Fantasy makes the No Fun League Fun

Tommy Layden, Sports Co-Editor

People who play fantasy know how it goes. They understand the stress, the sweat, the tears, the grind that goes into making a good fantasy team. They know that sick feeling you get when some guy has 40 points on your bench. Fantasy turns some random Cleveland/Baltimore game into the deciding factor in a fantasy week for Nick Chub and Lamar Jackson owners.

By the time December rolls in, I start to get sad because I know the end of the season is near. I am forced to watch a mix of regular season pro and college basketball games. The problem with the NBA is at times, is it’s essentially 10 millionaires all putting in minimal effort until the fourth quarter or just sitting out the whole game for “load management” issues. The latter NCAA is much better. Every guy is playing his hardest just to get a chance at that next level. However, that magic, that electricity, is not truly back until March Madness, but that’s an entirely different story.

Every week, people win crazy amounts of money in fantasy leagues on FanDuel and DraftKings. However, even though these sites are giving huge payouts, no one reaps the benefits like Roger Goodell and the NFL. They are the heart that pumps the blood through a dying sport. The NFL’s popularity is 100% connected with the popularity of fantasy football. Just four years ago the NFL made a monstrous $7.24 billion. Now, in 2019 the NFL is projected to double that at $15 billion. Fifteen years ago there were around 12 million people playing fantasy football whereas in 2017 there are almost 60 million. All of these people playing fantasy are pumping money into the NFL when they watch games, sign up for NFL Redzone TV packages, buy players jerseys, and buy tickets to games. Without the world that fantasy football has become, it would be impossible for the NFL to continue to profit at such astronomical rates.

Fantasy gives fans a taste of what it would be like to own an NFL team. You have to contemplate the value of players in trade scenarios, watch the waiver wire for a boost to your roster, and most importantly draft players. It gives some aspect of control to millions of fans who could never dream of playing or coaching in the NFL. It makes everyone have new favorite players to cheer for and random teams to support regardless of where you are from. Plenty of die-hard Bears fans have Packers players like Aaron Rodgers, Aaron Jones or Davante Adams on their roster, because at the end of the day 15 to 25 points a game is worth it. Fantasy football makes the NFL go from a game that can feel mundane and slow into a weekly dramatic battle where the real men are separated from the boys. It allows people to feel truly devoted and connected to an entity large and profitable enough to fund a dozen trips to Mars.
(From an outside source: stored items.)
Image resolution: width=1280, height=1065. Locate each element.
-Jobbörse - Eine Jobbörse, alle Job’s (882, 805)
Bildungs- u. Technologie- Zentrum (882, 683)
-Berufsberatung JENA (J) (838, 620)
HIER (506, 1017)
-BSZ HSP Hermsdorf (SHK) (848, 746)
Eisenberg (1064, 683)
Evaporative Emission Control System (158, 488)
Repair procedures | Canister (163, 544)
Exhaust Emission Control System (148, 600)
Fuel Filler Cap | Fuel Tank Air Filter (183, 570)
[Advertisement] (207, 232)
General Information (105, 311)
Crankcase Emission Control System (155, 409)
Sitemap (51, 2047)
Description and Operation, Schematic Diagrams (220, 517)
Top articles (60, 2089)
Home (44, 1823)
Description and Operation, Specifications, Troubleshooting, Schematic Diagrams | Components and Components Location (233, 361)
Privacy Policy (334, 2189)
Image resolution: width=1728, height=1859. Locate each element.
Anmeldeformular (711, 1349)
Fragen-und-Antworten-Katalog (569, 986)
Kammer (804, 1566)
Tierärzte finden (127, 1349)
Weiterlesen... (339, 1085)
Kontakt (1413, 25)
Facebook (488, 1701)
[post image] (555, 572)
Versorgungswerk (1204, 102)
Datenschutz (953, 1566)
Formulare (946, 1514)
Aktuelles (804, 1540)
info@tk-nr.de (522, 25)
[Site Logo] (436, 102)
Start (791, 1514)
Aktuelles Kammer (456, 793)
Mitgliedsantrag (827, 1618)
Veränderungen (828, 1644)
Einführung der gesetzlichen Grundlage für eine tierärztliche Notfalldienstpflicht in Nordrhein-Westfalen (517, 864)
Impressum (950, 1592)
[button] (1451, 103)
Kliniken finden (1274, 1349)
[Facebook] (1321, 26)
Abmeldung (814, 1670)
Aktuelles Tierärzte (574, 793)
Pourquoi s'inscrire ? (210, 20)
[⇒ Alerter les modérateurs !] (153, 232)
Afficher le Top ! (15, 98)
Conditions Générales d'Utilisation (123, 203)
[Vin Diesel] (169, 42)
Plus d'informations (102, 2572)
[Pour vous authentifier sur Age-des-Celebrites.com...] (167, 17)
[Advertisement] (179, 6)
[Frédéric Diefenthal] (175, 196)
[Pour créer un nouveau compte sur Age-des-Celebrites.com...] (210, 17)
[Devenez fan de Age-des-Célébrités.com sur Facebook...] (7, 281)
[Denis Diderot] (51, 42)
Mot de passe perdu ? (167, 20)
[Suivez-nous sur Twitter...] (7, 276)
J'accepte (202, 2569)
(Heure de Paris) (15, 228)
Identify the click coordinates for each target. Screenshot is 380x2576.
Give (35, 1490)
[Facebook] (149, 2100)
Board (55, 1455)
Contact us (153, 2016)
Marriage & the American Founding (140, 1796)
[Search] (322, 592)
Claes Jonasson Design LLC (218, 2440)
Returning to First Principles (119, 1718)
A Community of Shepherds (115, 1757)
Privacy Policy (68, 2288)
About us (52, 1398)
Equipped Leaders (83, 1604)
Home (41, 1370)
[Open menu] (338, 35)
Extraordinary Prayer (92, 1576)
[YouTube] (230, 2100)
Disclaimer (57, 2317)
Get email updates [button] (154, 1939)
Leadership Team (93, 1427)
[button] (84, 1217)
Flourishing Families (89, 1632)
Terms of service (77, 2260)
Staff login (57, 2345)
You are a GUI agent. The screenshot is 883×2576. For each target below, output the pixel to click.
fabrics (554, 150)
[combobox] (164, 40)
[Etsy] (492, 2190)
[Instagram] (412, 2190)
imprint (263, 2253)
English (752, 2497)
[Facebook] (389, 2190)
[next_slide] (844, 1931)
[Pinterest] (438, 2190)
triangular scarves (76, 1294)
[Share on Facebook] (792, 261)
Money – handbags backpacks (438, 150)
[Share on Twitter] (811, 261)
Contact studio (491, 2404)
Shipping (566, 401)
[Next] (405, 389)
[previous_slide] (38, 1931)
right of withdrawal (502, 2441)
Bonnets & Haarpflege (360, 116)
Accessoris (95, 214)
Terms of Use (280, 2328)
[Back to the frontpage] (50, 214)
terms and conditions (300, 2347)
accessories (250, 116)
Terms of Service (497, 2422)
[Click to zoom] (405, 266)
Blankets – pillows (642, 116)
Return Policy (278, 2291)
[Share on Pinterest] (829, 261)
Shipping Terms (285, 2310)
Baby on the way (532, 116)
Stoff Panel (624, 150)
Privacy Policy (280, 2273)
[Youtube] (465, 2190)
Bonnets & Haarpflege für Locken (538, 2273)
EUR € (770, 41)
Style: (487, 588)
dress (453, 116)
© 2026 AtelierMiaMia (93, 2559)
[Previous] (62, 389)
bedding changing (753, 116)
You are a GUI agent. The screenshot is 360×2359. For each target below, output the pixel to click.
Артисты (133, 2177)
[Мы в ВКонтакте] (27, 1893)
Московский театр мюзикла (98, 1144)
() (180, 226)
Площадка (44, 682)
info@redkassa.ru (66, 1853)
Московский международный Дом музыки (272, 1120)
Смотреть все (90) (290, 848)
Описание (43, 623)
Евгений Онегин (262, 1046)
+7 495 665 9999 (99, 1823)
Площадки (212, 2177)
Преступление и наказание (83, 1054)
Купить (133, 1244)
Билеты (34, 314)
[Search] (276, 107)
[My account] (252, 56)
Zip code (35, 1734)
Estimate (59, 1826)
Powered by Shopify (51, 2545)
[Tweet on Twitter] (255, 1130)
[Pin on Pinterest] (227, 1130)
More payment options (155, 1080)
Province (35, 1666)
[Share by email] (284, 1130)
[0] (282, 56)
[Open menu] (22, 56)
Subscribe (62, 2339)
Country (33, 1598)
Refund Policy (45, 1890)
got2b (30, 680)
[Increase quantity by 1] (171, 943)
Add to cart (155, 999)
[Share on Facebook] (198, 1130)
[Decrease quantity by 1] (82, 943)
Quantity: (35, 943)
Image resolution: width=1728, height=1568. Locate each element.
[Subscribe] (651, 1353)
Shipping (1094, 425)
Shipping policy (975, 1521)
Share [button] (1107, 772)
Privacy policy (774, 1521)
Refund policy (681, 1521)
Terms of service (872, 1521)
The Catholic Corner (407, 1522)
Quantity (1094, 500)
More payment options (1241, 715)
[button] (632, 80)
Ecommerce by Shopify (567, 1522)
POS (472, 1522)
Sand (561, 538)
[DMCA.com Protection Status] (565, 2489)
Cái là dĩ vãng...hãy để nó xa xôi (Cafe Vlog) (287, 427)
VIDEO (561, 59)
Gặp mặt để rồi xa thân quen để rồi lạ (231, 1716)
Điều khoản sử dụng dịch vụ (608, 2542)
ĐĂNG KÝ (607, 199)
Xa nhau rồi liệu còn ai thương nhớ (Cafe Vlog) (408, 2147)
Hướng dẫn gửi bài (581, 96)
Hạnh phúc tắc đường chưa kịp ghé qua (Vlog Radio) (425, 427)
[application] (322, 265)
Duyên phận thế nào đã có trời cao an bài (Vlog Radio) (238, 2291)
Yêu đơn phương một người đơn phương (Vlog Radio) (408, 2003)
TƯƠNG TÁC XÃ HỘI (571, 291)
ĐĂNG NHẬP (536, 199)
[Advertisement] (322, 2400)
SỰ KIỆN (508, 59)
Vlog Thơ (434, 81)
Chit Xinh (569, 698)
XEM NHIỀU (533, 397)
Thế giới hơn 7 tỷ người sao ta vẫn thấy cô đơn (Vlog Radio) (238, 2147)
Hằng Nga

The NFL and fantasy will always be connected at the hip in some way, regardless of the legality of sports gambling or the preferences of the League’s executives. The popularity of Fantasy and the profit the NFL generated is not an anomaly, they are both here to stay. They feed off each other in a way unlike any other sport, and the absence of this symbiosis would make the sports world completely different.